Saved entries
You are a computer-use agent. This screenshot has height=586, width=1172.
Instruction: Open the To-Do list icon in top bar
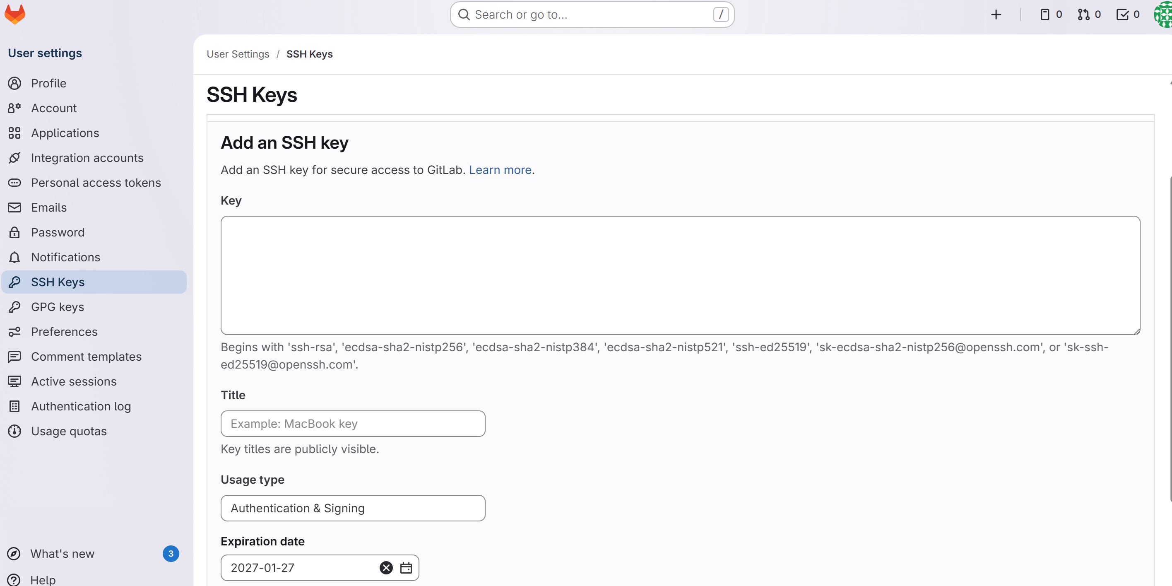coord(1122,14)
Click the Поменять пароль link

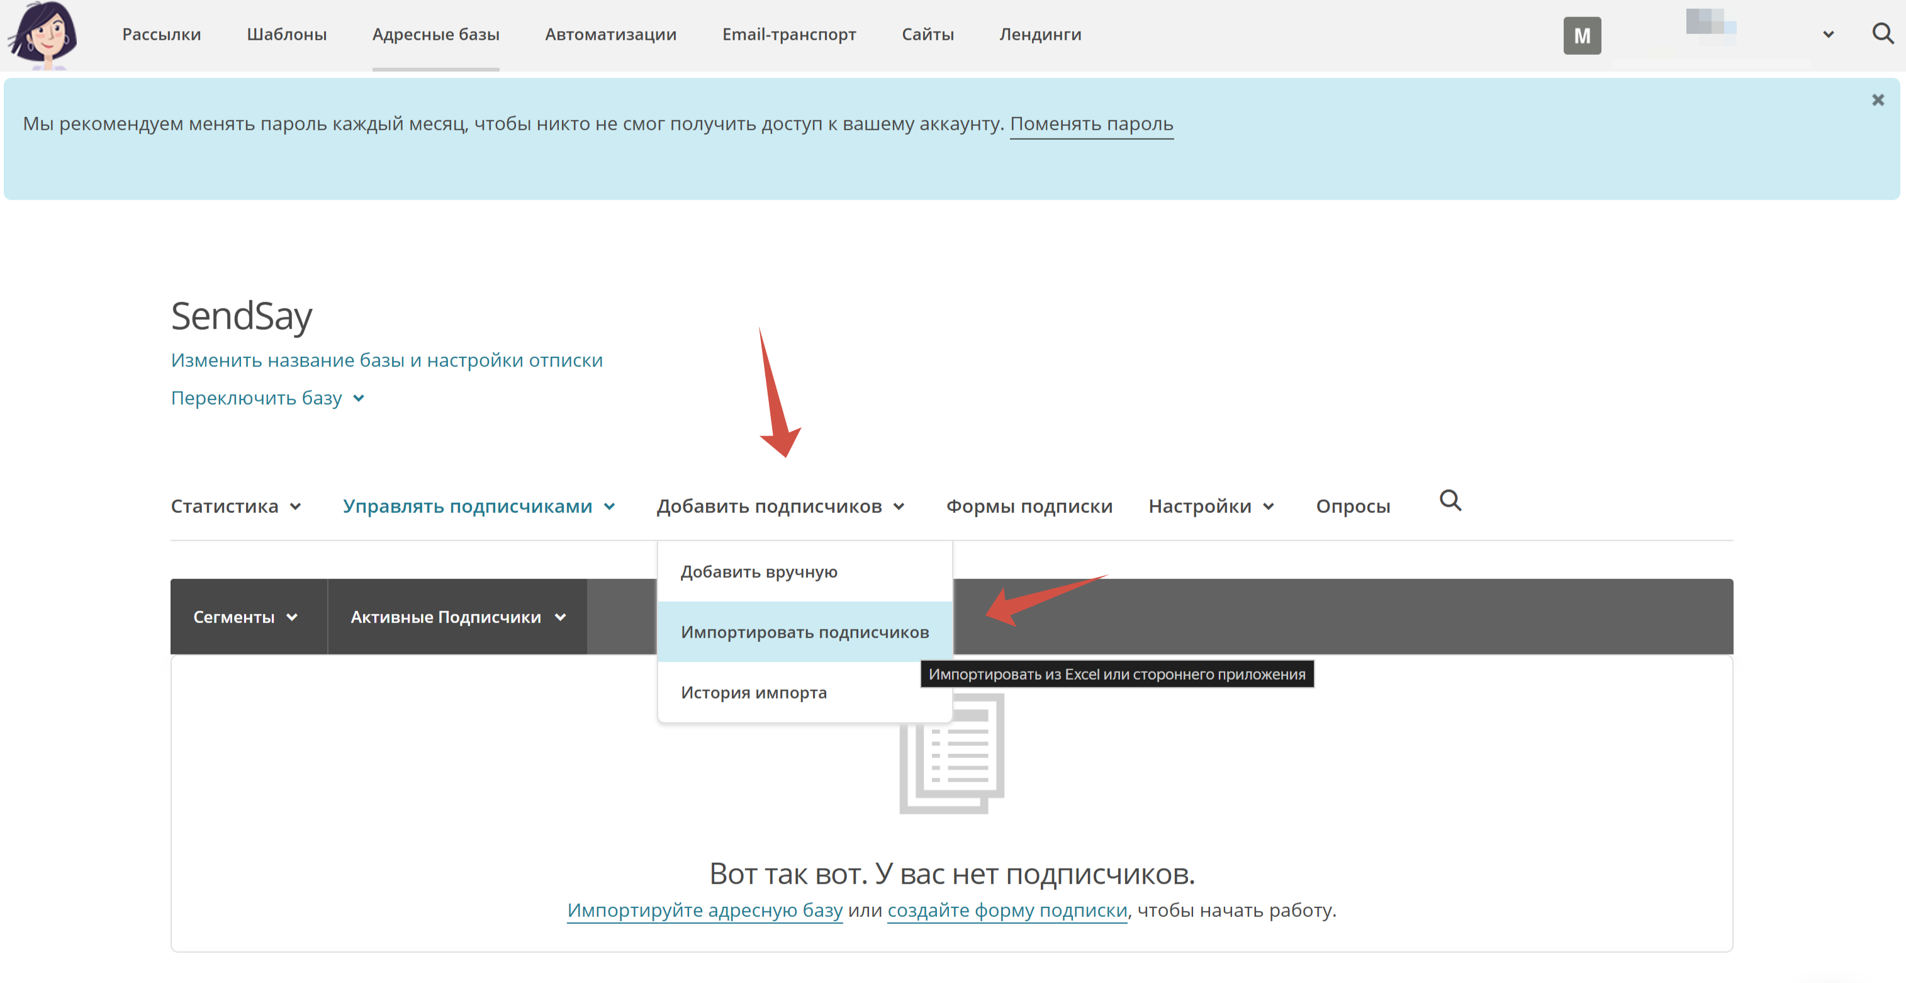(x=1091, y=124)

» **Prompt**: When you transcribe the lines above, keep every word exact but leave the pictures behind.

» **Response to this exercise**:
You are a computer-use agent. This screenshot has height=586, width=1172.
Instruction: Open the To-Do list icon in top bar
coord(1122,14)
Click the Поменять пароль link

(x=1091, y=124)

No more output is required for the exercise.